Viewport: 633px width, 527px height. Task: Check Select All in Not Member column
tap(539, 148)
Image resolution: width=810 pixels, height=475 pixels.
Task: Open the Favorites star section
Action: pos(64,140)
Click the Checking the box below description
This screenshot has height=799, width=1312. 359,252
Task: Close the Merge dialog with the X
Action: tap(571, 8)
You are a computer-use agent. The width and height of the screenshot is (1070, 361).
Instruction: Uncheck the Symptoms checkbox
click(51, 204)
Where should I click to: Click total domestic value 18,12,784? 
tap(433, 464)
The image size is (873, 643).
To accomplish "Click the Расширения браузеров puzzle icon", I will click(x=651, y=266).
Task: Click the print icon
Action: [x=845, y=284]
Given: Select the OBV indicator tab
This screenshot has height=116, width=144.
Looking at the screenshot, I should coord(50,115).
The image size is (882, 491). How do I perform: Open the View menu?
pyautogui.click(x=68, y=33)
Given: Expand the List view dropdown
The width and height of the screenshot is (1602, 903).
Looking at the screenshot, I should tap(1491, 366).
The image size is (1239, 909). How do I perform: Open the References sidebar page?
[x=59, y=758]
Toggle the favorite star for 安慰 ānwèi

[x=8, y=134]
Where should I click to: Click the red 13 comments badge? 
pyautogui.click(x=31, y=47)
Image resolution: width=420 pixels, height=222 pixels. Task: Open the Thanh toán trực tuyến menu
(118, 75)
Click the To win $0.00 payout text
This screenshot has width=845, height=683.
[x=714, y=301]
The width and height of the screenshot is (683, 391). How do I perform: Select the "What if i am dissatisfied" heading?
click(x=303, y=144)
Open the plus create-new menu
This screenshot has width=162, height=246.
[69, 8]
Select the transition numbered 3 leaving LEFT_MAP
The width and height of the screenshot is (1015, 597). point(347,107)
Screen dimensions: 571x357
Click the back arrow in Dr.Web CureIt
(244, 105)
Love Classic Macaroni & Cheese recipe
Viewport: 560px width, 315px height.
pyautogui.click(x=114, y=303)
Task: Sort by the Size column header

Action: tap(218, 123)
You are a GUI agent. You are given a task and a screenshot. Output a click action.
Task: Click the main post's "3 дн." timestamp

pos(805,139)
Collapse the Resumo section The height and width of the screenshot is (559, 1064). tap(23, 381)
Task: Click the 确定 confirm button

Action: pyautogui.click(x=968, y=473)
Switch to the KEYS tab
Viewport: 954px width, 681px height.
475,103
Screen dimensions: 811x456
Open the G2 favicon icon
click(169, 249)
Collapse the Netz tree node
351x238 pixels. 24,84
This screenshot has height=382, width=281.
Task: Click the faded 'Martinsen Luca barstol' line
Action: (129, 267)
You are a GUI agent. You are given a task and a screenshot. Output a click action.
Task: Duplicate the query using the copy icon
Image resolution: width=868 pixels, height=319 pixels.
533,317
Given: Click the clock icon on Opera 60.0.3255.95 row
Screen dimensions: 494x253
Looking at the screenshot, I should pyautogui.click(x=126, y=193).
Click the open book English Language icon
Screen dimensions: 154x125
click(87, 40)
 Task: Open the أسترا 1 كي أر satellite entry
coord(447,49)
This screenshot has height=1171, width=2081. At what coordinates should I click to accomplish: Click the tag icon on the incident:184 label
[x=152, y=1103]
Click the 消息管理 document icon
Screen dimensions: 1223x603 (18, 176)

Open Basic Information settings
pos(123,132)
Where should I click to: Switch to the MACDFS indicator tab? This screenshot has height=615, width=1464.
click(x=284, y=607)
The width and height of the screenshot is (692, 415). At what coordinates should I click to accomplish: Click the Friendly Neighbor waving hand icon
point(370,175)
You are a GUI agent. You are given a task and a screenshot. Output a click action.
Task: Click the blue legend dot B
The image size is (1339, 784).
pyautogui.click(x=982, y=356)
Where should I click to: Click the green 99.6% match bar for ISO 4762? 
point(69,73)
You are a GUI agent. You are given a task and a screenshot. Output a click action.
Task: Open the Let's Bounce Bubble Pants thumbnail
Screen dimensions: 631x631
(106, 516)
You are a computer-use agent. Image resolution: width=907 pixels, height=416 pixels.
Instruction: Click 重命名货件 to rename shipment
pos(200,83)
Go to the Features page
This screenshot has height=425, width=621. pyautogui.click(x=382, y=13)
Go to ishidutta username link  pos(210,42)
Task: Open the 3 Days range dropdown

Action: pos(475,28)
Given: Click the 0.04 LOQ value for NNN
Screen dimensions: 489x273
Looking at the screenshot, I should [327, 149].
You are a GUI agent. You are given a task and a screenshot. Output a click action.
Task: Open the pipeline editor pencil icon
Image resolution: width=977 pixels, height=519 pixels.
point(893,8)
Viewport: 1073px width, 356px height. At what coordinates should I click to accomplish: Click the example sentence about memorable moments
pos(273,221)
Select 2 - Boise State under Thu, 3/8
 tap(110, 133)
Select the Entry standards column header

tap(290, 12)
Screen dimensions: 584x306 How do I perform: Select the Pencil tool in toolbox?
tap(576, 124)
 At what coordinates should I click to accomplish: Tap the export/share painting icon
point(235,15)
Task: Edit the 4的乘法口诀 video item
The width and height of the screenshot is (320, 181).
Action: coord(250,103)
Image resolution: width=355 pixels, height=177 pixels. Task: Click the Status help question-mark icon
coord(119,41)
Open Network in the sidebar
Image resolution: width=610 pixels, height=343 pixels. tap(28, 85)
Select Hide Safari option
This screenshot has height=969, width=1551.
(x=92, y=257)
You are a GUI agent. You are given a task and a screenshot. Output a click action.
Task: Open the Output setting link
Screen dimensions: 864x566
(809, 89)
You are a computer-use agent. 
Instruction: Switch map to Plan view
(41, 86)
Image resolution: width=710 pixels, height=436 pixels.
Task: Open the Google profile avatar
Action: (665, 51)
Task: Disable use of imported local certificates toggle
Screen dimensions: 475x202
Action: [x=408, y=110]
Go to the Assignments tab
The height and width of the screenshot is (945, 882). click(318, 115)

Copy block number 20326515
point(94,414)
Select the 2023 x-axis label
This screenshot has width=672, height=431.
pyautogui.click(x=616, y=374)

* * * * *

> _Prompt_:
Give the data back in full, exactly as written.

> _Finished task_:
Viewport: 633px width, 527px height. Task: Check Select All in Not Member column
tap(539, 148)
Image resolution: width=810 pixels, height=475 pixels.
Task: Open the Favorites star section
Action: pos(64,140)
Click the Checking the box below description
This screenshot has height=799, width=1312. 359,252
Task: Close the Merge dialog with the X
Action: tap(571, 8)
You are a computer-use agent. The width and height of the screenshot is (1070, 361).
Instruction: Uncheck the Symptoms checkbox
click(51, 204)
Where should I click to: Click total domestic value 18,12,784? 
tap(433, 464)
The image size is (873, 643).
To accomplish "Click the Расширения браузеров puzzle icon", I will click(x=651, y=266).
Task: Click the print icon
Action: [x=845, y=284]
Given: Select the OBV indicator tab
This screenshot has height=116, width=144.
Looking at the screenshot, I should coord(50,115).
The image size is (882, 491). How do I perform: Open the View menu?
pyautogui.click(x=68, y=33)
Given: Expand the List view dropdown
The width and height of the screenshot is (1602, 903).
Looking at the screenshot, I should tap(1491, 366).
The image size is (1239, 909). How do I perform: Open the References sidebar page?
[x=59, y=758]
Toggle the favorite star for 安慰 ānwèi

[x=8, y=134]
Where should I click to: Click the red 13 comments badge? 
pyautogui.click(x=31, y=47)
Image resolution: width=420 pixels, height=222 pixels. Task: Open the Thanh toán trực tuyến menu
(118, 75)
Click the To win $0.00 payout text
This screenshot has width=845, height=683.
[x=714, y=301]
The width and height of the screenshot is (683, 391). How do I perform: Select the "What if i am dissatisfied" heading?
click(x=303, y=144)
Open the plus create-new menu
This screenshot has width=162, height=246.
[69, 8]
Select the transition numbered 3 leaving LEFT_MAP
The width and height of the screenshot is (1015, 597). point(347,107)
Screen dimensions: 571x357
Click the back arrow in Dr.Web CureIt
(244, 105)
Love Classic Macaroni & Cheese recipe
Viewport: 560px width, 315px height.
pyautogui.click(x=114, y=303)
Task: Sort by the Size column header

Action: tap(218, 123)
You are a GUI agent. You are given a task and a screenshot. Output a click action.
Task: Click the main post's "3 дн." timestamp

pos(805,139)
Collapse the Resumo section The height and width of the screenshot is (559, 1064). tap(23, 381)
Task: Click the 确定 confirm button

Action: pyautogui.click(x=968, y=473)
Switch to the KEYS tab
Viewport: 954px width, 681px height.
475,103
Screen dimensions: 811x456
Open the G2 favicon icon
click(169, 249)
Collapse the Netz tree node
351x238 pixels. 24,84
This screenshot has height=382, width=281.
Task: Click the faded 'Martinsen Luca barstol' line
Action: (129, 267)
You are a GUI agent. You are given a task and a screenshot. Output a click action.
Task: Duplicate the query using the copy icon
Image resolution: width=868 pixels, height=319 pixels.
533,317
Given: Click the clock icon on Opera 60.0.3255.95 row
Screen dimensions: 494x253
Looking at the screenshot, I should pyautogui.click(x=126, y=193).
Click the open book English Language icon
Screen dimensions: 154x125
click(87, 40)
 Task: Open the أسترا 1 كي أر satellite entry
coord(447,49)
This screenshot has height=1171, width=2081. At what coordinates should I click to accomplish: Click the tag icon on the incident:184 label
[x=152, y=1103]
Click the 消息管理 document icon
Screen dimensions: 1223x603 (18, 176)

Open Basic Information settings
pos(123,132)
Where should I click to: Switch to the MACDFS indicator tab? This screenshot has height=615, width=1464.
click(x=284, y=607)
The width and height of the screenshot is (692, 415). At what coordinates should I click to accomplish: Click the Friendly Neighbor waving hand icon
point(370,175)
You are a GUI agent. You are given a task and a screenshot. Output a click action.
Task: Click the blue legend dot B
The image size is (1339, 784).
pyautogui.click(x=982, y=356)
Where should I click to: Click the green 99.6% match bar for ISO 4762? 
point(69,73)
You are a GUI agent. You are given a task and a screenshot. Output a click action.
Task: Open the Let's Bounce Bubble Pants thumbnail
Screen dimensions: 631x631
(106, 516)
You are a computer-use agent. Image resolution: width=907 pixels, height=416 pixels.
Instruction: Click 重命名货件 to rename shipment
pos(200,83)
Go to the Features page
This screenshot has height=425, width=621. pyautogui.click(x=382, y=13)
Go to ishidutta username link  pos(210,42)
Task: Open the 3 Days range dropdown

Action: pos(475,28)
Given: Click the 0.04 LOQ value for NNN
Screen dimensions: 489x273
Looking at the screenshot, I should [327, 149].
You are a GUI agent. You are given a task and a screenshot. Output a click action.
Task: Open the pipeline editor pencil icon
Image resolution: width=977 pixels, height=519 pixels.
point(893,8)
Viewport: 1073px width, 356px height. At what coordinates should I click to accomplish: Click the example sentence about memorable moments
pos(273,221)
Select 2 - Boise State under Thu, 3/8
 tap(110, 133)
Select the Entry standards column header

tap(290, 12)
Screen dimensions: 584x306 How do I perform: Select the Pencil tool in toolbox?
tap(576, 124)
 At what coordinates should I click to accomplish: Tap the export/share painting icon
point(235,15)
Task: Edit the 4的乘法口诀 video item
The width and height of the screenshot is (320, 181).
Action: coord(250,103)
Image resolution: width=355 pixels, height=177 pixels. Task: Click the Status help question-mark icon
coord(119,41)
Open Network in the sidebar
Image resolution: width=610 pixels, height=343 pixels. tap(28, 85)
Select Hide Safari option
This screenshot has height=969, width=1551.
(x=92, y=257)
You are a GUI agent. You are given a task and a screenshot. Output a click action.
Task: Open the Output setting link
Screen dimensions: 864x566
(809, 89)
You are a computer-use agent. 
Instruction: Switch map to Plan view
(41, 86)
Image resolution: width=710 pixels, height=436 pixels.
Task: Open the Google profile avatar
Action: (665, 51)
Task: Disable use of imported local certificates toggle
Screen dimensions: 475x202
Action: [x=408, y=110]
Go to the Assignments tab
The height and width of the screenshot is (945, 882). click(318, 115)

Copy block number 20326515
point(94,414)
Select the 2023 x-axis label
This screenshot has width=672, height=431.
pyautogui.click(x=616, y=374)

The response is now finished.